*SOURCE EXTRACT*
Thursday, Oct 6, 2016 | 7:00 PM
Amphitheatre,Indian Habitat Centre
New Delhi 
Entry Free

“If anyone drinks so much sugar at once, they will vomit and to mask it, phosphoric acid is used; it gives the colas a citric base. The most interesting bit is that they are allowed to sell such large amounts of sugar to children. Shah Rukh Khan and Aamir Khan are advertising it,” added Sivaraman.

“A few years ago, Pepsi ran an advertisement which stated – be yourself, drink Pepsi; but if I were myself, why would I drink Pepsi. It was, instead, telling millions of people to join the mass addiction,” pointed out Sivaraman.

Under the framework of #notonguesbarred conversations, the panel, which included Sunita Narain, director general of the Centre for Science and Environment, and Sourish Bhattacharyya, a food columnist and restaurant critic, underlined the fact that food is our business. It should not be any company’s business because it is personal and it is important for us to know why we eat it.

“When we came out with our study on colas, who was it that they put against us? Aamir Khan in a white coat. What does he know about labs, nutrition and food? They put Shah Rukh Khan too say it is safe to drink it. It is the use of these icons which needs to be stopped. Celebrity endorsement of any junk food is not allowed anywhere else in the world – only in the US and only in India and maybe China as well. We are the three guinea pigs for these companies,” said Narain.

“One of the biggest sponsors of cricket is Pepsi. In fact, Coca-Cola entered the country by sponsoring the cricket world cup. They have always tried to appropriate images of athleticism, virility, physique; they have tried to spread the notion that it is healthy,” added Bhattacharyya.

“This is a tribute to the advertising industry; how they have sold us water with sugar with a bit a coke leaves and created an addiction,” noted Narain.

*EXERCISE*
Reproduce the part of the event report from "Under the framework" to "why we eat it.". Work only from the event report above when completing the items.

*DATA LISTING*

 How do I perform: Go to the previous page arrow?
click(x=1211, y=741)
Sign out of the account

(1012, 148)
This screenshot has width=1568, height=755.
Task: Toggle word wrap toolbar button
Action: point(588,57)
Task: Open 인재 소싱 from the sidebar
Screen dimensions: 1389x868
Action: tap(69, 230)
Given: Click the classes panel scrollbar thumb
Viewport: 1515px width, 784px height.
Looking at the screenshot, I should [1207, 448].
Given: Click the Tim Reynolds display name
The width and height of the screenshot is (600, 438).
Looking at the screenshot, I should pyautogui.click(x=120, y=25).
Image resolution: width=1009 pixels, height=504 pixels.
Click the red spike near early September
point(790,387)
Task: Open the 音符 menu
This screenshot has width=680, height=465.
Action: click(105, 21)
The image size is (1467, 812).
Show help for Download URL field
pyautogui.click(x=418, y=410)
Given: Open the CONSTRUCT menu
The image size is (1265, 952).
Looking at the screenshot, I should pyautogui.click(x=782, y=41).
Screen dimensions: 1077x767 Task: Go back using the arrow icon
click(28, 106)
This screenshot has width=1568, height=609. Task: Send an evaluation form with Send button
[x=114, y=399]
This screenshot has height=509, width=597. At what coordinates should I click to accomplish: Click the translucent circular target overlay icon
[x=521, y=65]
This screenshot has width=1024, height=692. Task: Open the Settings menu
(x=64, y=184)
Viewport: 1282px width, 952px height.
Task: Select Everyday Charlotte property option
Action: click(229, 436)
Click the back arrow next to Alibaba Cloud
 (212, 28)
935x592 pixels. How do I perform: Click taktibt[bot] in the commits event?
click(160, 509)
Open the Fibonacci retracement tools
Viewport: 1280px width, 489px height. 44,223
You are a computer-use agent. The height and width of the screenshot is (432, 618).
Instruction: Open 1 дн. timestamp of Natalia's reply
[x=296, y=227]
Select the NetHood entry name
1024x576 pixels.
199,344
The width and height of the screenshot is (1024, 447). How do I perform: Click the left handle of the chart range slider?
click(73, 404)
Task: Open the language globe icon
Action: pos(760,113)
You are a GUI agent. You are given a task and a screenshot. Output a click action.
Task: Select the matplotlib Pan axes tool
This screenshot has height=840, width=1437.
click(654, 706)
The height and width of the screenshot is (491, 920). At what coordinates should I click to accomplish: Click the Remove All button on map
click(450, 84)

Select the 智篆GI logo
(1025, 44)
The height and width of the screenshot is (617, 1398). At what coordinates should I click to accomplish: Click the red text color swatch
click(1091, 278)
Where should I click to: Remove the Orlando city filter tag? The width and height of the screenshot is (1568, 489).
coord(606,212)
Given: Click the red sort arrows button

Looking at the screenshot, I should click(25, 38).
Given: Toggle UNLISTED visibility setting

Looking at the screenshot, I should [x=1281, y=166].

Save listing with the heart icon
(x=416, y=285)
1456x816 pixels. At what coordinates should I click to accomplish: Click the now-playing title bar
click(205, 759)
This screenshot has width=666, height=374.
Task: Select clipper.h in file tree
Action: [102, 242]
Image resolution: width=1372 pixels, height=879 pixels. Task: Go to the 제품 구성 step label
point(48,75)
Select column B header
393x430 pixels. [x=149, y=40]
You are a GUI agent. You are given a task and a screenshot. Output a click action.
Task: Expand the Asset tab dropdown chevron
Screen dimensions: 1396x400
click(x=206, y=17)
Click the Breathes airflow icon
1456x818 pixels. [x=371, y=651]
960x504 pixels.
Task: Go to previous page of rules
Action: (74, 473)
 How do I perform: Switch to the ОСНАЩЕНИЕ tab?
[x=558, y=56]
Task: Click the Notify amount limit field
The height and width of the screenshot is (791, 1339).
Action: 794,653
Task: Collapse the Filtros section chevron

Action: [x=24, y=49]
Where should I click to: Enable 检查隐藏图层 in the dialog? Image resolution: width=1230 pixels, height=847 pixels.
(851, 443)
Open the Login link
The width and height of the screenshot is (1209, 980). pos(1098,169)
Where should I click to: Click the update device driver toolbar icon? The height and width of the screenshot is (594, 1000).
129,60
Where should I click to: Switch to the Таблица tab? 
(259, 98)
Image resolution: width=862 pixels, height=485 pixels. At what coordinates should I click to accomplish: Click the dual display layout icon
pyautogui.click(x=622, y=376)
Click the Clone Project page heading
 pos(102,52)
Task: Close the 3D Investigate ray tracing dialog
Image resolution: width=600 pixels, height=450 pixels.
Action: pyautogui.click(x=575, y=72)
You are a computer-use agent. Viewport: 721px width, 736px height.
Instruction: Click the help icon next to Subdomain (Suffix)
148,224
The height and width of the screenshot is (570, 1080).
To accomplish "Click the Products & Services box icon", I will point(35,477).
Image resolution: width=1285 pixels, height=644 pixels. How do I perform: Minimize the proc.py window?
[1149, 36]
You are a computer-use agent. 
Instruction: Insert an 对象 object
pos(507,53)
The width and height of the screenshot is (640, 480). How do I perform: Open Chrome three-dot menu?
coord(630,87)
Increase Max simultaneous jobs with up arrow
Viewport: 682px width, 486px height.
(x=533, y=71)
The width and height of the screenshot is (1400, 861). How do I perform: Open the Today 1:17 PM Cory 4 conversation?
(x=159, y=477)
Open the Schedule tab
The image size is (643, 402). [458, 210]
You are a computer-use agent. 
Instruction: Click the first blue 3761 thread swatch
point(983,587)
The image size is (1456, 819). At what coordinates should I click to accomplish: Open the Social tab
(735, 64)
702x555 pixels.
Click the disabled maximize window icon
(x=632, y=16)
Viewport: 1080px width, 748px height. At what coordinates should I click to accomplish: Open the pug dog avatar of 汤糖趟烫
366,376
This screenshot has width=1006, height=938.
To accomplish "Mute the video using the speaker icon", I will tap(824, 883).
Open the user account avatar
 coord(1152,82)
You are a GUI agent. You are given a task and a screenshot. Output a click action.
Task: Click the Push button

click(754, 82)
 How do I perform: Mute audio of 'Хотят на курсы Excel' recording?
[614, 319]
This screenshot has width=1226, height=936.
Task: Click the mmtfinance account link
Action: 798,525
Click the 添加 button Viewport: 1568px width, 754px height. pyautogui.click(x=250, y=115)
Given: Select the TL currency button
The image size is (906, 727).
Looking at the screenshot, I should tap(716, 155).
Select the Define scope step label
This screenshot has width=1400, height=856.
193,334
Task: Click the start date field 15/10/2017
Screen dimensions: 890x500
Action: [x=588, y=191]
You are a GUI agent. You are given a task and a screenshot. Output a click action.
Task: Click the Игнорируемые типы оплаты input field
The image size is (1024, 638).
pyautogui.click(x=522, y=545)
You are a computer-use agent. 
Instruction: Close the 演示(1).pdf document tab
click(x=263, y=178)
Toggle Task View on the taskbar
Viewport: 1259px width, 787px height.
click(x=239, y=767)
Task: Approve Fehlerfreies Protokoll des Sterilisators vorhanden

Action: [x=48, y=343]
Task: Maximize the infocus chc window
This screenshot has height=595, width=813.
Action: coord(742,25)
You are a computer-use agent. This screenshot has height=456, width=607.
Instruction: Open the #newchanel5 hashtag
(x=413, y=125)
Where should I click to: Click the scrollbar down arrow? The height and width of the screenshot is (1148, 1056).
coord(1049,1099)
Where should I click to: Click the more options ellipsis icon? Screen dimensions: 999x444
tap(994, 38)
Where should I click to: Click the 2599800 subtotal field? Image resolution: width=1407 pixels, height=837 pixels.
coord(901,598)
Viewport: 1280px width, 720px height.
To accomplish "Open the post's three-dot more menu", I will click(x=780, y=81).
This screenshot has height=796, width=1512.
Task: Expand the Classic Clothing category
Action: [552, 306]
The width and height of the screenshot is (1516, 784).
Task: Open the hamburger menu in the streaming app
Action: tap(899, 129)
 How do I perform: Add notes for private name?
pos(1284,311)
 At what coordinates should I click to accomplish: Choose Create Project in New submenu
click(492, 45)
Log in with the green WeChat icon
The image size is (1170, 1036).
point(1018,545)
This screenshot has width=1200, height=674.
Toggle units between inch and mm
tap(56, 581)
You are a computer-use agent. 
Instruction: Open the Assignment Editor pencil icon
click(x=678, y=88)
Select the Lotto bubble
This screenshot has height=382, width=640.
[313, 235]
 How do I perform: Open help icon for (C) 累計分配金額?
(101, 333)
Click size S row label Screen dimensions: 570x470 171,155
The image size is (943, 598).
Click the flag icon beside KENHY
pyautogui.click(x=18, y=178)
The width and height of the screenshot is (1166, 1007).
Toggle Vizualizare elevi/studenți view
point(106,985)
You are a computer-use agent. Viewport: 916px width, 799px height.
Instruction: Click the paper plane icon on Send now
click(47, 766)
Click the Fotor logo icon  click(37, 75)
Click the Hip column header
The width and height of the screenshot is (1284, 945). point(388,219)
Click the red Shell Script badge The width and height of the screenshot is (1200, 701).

*THE REPLY*
Under the framework of #notonguesbarred conversations, the panel, which included Sunita Narain, director general of the Centre for Science and Environment, and Sourish Bhattacharyya, a food columnist and restaurant critic, underlined the fact that food is our business. It should not be any company’s business because it is personal and it is important for us to know why we eat it.